Microsoft Security Bulletin MS09-001 - Critical
Vulnerabilities in SMB Could Allow Remote Code Execution
This security update resolves two privately reported vulnerabilities and one publicly disclosed vulnerability in Microsoft Server Message Block (SMB) Protocol. The vulnerabilities could allow remote code execution on affected systems. An attacker who successfully exploited these vulnerabilities could install programs; view, change, or delete data; or create new accounts with full user rights. Firewall best practices and standard default firewall configurations can help protect networks from attacks that originate outside the enterprise perimeter. Best practices recommend that systems that are connected to the Internet have a minimal number of ports exposed.

Microsoft has already addressed this vulnerability with a patch. The patch and additional information are available here.

Note: This vulnerability should not cause a Web filtering concern, since the SMB protocol is used locally for sharing files, printers, serial ports, and communications abstractions such as named pipes and mail slots between computers.

References: Microsoft Security Bulletin Summary for January 2009

Conficker is a new family of computer worms that spread by exploiting a vulnerability in Microsoft Windows which Microsoft patched with an emergency fix in late October.The worm has already infected thousands of computers worldwide.

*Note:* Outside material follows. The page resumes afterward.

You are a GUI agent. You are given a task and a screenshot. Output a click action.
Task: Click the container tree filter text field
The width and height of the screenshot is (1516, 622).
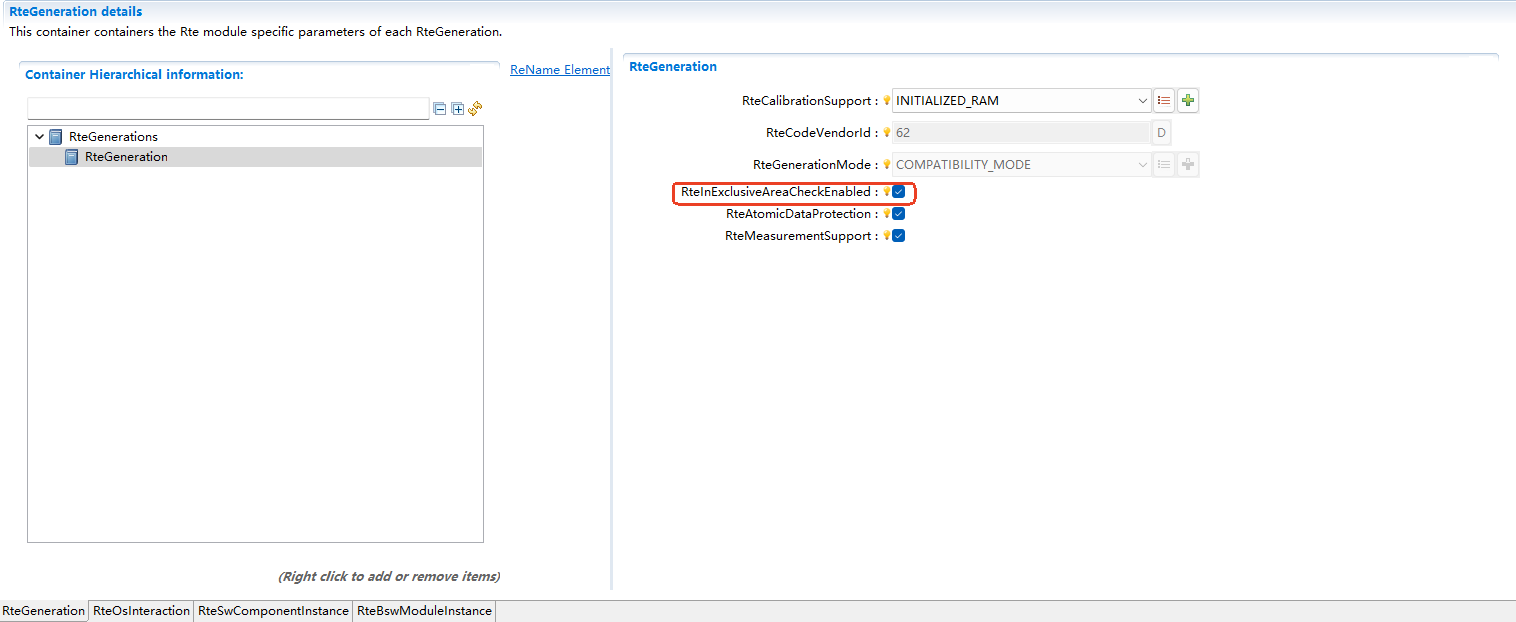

Win32.Conficker is a worm that infects other computers across a network by exploiting a vulnerability in the Windows Server service (SVCHOST.EXE). If the vulnerability is successfully exploited, it could allow remote code execution when file sharing is enabled. It may also spread via removable drives and weak administrator passwords. It disables several important system services and security products.

eSafe has been proactively detecting instances of the Conficker worm ever since its initial distribution, and have also provided specific signatures for it. All eSafe customers who are keeping their products updated are protected to the extent of the worms’s distribution and structure. eSafe continues to research for new instances of threats and, as always, will provide the updates for detecting and blocking such threats in the future.

Update (1/15/09): SANS (http://isc.sans.org/diary.html?storyid=5695&rss) covers the truly problematic part of this worm – how people get infected in the first place (as we said, this is NOT a web security issue). Note that this advice is actually applicable for most organizations anyway since the “autorun” behavior should be avoided in the first place.